# Stated goal
Revise the part that opens with the line containing "Insert a new cell with the plus icon" and closes with the line containing "Action: click(x=869, y=275)", changing "icon" to "symbol" and leaving everything else as it is. Return only those lines.

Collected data
· · ·
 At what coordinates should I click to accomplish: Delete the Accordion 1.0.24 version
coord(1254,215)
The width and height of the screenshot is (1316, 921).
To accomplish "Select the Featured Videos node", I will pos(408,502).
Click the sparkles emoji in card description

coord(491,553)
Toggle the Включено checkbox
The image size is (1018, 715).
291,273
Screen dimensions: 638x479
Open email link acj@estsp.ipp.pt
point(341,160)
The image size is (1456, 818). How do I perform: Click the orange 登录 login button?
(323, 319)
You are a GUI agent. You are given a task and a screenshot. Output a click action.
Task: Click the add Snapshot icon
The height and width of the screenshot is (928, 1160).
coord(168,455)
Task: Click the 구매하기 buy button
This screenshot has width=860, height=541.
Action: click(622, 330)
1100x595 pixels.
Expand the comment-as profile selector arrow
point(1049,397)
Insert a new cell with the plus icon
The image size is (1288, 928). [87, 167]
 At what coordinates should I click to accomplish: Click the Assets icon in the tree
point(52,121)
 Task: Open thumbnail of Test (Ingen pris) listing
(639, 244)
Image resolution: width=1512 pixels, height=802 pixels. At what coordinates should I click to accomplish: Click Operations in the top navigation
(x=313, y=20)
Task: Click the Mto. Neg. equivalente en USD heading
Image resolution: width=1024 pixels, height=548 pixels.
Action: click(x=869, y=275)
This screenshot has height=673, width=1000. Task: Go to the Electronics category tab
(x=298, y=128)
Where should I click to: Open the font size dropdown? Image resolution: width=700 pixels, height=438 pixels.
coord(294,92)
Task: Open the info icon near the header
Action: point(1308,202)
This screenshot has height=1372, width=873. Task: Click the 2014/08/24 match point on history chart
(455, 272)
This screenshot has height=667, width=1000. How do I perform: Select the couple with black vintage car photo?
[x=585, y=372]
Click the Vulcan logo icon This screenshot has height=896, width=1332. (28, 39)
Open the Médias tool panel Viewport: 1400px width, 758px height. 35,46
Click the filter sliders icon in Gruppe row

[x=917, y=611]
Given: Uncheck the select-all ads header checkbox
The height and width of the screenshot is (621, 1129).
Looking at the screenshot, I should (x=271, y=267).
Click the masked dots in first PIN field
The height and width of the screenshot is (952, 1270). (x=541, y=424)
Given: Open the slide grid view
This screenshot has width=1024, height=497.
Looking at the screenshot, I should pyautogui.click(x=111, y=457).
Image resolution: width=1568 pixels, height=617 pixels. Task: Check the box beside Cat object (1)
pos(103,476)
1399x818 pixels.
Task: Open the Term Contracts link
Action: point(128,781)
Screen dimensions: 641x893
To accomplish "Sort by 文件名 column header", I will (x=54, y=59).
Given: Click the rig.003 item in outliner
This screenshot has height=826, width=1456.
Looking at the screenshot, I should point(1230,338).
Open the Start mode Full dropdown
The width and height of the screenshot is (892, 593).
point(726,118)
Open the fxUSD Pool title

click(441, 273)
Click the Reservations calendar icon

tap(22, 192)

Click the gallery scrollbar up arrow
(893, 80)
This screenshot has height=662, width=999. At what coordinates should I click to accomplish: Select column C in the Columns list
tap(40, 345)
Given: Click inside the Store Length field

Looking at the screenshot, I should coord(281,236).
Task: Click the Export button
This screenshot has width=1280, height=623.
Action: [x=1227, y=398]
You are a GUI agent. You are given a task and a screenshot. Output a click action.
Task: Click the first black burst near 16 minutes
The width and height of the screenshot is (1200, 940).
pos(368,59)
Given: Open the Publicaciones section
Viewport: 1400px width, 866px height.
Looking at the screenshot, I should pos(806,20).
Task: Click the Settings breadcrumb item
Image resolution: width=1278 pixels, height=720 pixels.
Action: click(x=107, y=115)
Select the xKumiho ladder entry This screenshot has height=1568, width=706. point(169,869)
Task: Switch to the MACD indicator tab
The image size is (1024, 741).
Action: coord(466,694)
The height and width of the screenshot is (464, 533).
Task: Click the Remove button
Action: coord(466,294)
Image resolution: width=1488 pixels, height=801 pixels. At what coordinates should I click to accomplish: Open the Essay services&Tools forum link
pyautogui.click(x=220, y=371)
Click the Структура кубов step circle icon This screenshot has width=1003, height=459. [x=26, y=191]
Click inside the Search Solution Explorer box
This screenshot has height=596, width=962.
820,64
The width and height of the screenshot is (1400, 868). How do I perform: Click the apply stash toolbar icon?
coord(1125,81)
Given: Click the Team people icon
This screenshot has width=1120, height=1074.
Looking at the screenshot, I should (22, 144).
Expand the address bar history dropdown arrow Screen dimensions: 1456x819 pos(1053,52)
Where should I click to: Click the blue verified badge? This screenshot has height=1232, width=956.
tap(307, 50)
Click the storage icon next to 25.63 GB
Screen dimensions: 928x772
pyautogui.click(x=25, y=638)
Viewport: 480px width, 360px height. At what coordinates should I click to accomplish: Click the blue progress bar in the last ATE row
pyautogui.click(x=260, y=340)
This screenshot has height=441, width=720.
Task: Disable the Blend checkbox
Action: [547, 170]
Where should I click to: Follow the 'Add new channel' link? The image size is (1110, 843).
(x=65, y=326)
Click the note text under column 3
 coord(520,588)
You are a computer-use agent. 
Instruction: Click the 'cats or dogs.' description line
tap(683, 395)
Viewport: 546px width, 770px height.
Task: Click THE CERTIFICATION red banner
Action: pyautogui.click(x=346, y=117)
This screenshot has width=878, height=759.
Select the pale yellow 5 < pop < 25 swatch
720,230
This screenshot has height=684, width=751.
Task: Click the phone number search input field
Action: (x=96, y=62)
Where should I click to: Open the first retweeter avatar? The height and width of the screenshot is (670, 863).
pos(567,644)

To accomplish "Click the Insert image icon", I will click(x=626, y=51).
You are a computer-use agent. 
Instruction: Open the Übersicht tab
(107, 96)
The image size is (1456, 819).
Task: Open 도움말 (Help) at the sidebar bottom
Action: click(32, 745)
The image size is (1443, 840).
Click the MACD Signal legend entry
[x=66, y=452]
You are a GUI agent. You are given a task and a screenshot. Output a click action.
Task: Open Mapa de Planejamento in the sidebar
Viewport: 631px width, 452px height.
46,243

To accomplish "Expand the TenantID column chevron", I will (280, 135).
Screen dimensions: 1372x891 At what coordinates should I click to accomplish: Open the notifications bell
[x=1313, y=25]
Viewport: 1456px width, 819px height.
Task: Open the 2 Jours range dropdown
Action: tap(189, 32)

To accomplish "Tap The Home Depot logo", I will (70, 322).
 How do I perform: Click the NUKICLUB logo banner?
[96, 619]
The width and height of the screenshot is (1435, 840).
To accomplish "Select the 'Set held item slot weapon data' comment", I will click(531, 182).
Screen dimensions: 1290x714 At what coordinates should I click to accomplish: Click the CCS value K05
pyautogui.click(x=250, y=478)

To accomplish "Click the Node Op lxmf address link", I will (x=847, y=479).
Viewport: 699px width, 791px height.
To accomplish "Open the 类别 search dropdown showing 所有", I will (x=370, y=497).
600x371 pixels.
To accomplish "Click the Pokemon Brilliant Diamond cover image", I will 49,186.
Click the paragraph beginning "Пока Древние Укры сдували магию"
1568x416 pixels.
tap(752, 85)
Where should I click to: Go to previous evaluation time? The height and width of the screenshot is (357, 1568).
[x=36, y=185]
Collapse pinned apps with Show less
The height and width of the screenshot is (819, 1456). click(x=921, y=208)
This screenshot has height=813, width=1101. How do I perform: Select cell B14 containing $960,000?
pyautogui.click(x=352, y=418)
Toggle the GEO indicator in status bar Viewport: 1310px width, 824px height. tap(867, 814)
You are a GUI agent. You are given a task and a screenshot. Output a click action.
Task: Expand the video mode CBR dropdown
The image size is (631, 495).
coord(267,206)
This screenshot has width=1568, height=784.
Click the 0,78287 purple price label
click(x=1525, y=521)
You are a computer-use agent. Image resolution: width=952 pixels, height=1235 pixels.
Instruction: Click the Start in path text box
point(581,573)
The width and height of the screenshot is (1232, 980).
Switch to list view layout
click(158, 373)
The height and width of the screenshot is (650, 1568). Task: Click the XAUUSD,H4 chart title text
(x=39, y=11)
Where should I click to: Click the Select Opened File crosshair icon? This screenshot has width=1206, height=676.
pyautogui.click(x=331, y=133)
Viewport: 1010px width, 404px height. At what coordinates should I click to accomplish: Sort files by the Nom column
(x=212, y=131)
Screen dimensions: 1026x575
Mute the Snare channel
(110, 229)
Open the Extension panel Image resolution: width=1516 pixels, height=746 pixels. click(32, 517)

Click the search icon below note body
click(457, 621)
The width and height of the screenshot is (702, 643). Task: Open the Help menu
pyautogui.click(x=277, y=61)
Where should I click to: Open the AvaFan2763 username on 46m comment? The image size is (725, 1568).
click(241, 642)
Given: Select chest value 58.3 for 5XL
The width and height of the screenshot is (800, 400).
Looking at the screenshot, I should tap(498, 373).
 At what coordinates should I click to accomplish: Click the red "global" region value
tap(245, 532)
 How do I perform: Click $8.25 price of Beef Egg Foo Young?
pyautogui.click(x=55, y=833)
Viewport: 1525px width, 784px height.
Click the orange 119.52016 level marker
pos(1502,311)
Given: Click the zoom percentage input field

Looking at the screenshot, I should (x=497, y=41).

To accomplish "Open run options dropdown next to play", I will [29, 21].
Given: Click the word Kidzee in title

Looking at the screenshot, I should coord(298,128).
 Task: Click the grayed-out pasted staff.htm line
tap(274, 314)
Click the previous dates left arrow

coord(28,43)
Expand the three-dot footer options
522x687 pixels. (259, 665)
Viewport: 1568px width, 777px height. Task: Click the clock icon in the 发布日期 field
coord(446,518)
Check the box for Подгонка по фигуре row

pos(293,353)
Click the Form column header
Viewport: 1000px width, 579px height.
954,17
· · ·
# Result
Insert a new cell with the plus symbol
The image size is (1288, 928). [87, 167]
 At what coordinates should I click to accomplish: Click the Assets symbol in the tree
point(52,121)
 Task: Open thumbnail of Test (Ingen pris) listing
(639, 244)
Image resolution: width=1512 pixels, height=802 pixels. At what coordinates should I click to accomplish: Click Operations in the top navigation
(x=313, y=20)
Task: Click the Mto. Neg. equivalente en USD heading
Image resolution: width=1024 pixels, height=548 pixels.
Action: click(x=869, y=275)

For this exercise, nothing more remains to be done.